Paradise found in Brazil
Travellers should warm to the often overlooked province of Alagoas in the north of the country, writes NICOLE MATTHEWS
IF YOU HAVE heard of São Miguel dos Milagres in the northeastern corner of Brazil, you are most likely in a minority. A cursory glance at any of the major travel titles will reveal little to nothing of this fishing village in the Alagoas province of Brazil.
After a tip-off from a Brazilian friend of warm water, friendly locals and delicious food, we were on our way. The three-hour drive from Recife is fascinating: this is tropical Brazil and village life is played out before your eyes with children chasing buffalo and women carrying water and banana bunches home on their heads.
Motorway turns to national route, then local roads which eventually become cobblestoned back roads. A five-minute crossing on a basic car ferry where bikes, pedestrians and cars vie for space completes the journey.
This area is predominantly made up of sugarcane and coconut plantations. While the sugar cane is widely used to produce ethanol, it is also the source for the local Cachaça rum which is drunk throughout Brazil in the form of the ever-popular Caipirinhas. The landscape is dotted with tiny villages featuring Portuguese colonial buildings and churches alongside craft shops and brightly painted houses.
São Miguel dos Milagres is a tiny village, and its proximity to the beach through a thick canopy of palm trees means fishing is the main occupation. This stretch of coastline is known as the Costa dos Corais or coral coast by Alagoans due to the environmentally protected offshore coral reef.
Ongoing preservation work on beaches, seas and mangroves in the region has earned it the title of the Rota Ecológica or ecological route. Pousada(guesthouse) owners share a common preoccupation with sustainable tourism by supporting local community initiatives that range from efforts to keep the beach clean, recycling of organic waste, and the use of solar energy to the organisation of environmental film festivals and educational projects with children from the community.
The beaches are so underdeveloped and empty it feels like stepping back in time. The sea is as warm as a bath and beautifully calm due to the large offshore reef and the only hint of civilisation is the occasional local fisherman on the ubiquitous jangada, a rough hewn raft operated like a paddleboard with a billowing sail.
WE STAYED IN Pousada da Amendoeira, a beautiful low-key pousada that backs onto Praia do Toque beach. Run by an English speaking couple from Israel and São Paolo, it is not just the idyllic setting but also little extras that set the tone for guests – you know immediately you are in a special place where you can truly relax.
There are seven bungalows to choose from, ranging in size and proximity to the ocean, with hammocks and yoga mats supplied to maximise your downtime and extras, such as outdoor Japanese bathtubs with scented oils designed to ensure you soak out any last ounce of stress.
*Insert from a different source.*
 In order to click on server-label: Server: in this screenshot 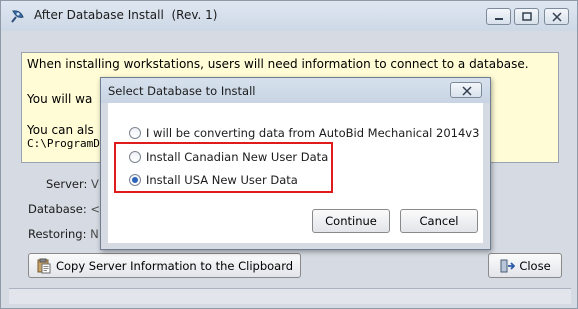, I will do `click(67, 184)`.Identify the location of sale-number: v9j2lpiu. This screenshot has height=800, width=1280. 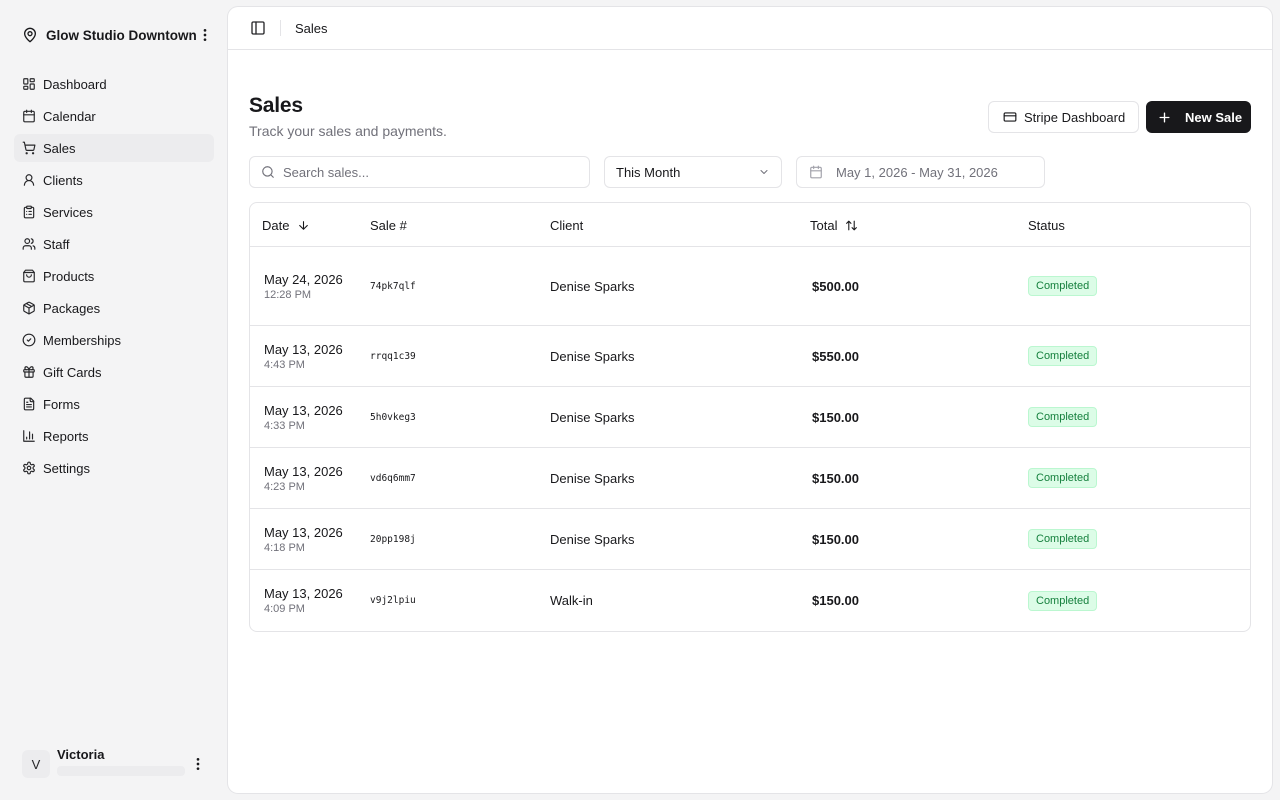
(393, 600).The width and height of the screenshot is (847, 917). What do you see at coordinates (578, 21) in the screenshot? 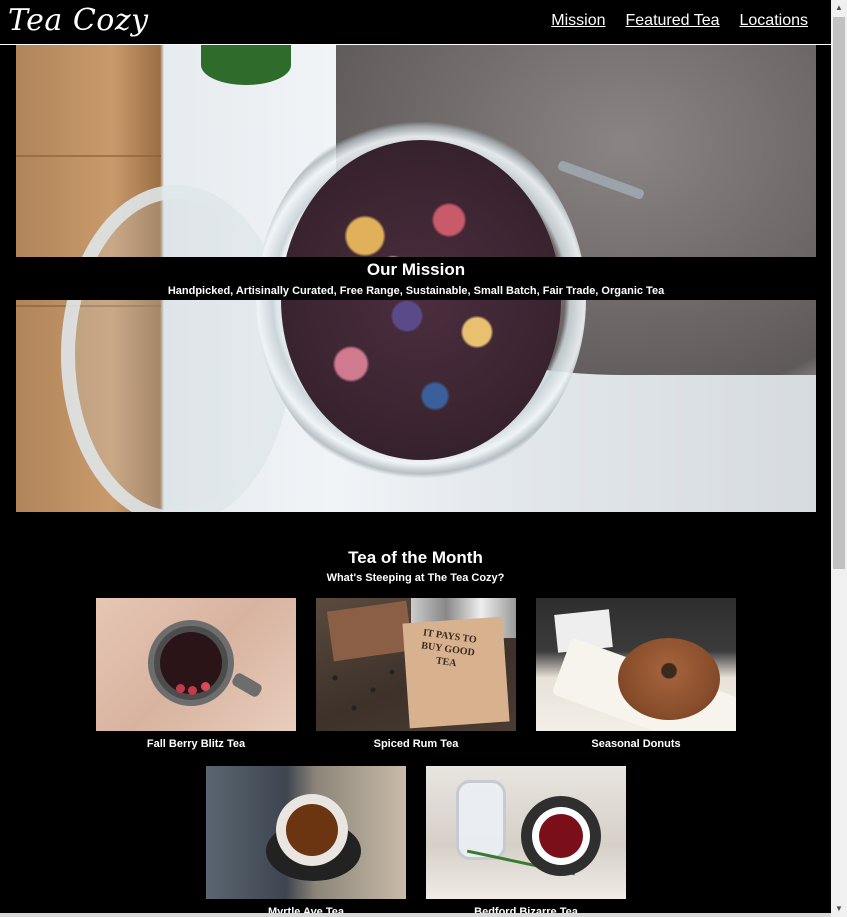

Depending on energy levels, days can either be spent lazing in a hammock or exploring the area on bikes, kayaks or windsurfing, all provided free for guests to use. Jangada boat trips and horse rides allow you to travel further afield to sample different beaches and deep tidal pools.
Low tide is a highlight here as you can walk out along the coral to the piscines naturelleor large rock pools, which are home to an enormous variety of marine life including sea urchins and even manatees on a good day.
In a bid to conserve manatees, which are a threatened species, the village has even developed an enclosure with government funding in the riverbed of the nearby Tatuamunha river. Through this project, these peixe-boias they are known locally, are rehabilitated before being released back to the ocean, so day trips to visit the temporary visitors are a great draw for the area.
Evenings can be wound down with a massage beachside or sampling the aforementioned Caipirinhas and pineapple and lemongrass smoothies before the local chef works his magic on the catch of the day. Half board is standard in almost all the pousadas.
Generally, the smattering of tourists you encounter are from São Paola or Paulistas, but pousada owners say that, in a sense, there’s no tourism as, on any given day, maybe a hundred visitors can be found on a beach 25 miles long.
Some claim Alagoas is starting to get the buzz, which the now popular Bahia resort of Trancoso did 15 years ago, but it’s hard to know how accurate this is when locals still seem happily surprised to see tourists cycling through the village.
The fact remains that the province of Alagoas is still overlooked by travellers to Brazil who go to Rio to party and head south to popular favourites Ilha Grande and Paraty to relax, yet an undiscovered paradise lies far north.
TAM Airlines (tam.com) flies to Recife from Rio de Janeiro and São Paolo. Car transfers to São Miguel dos Milagres can be arranged through your pousada.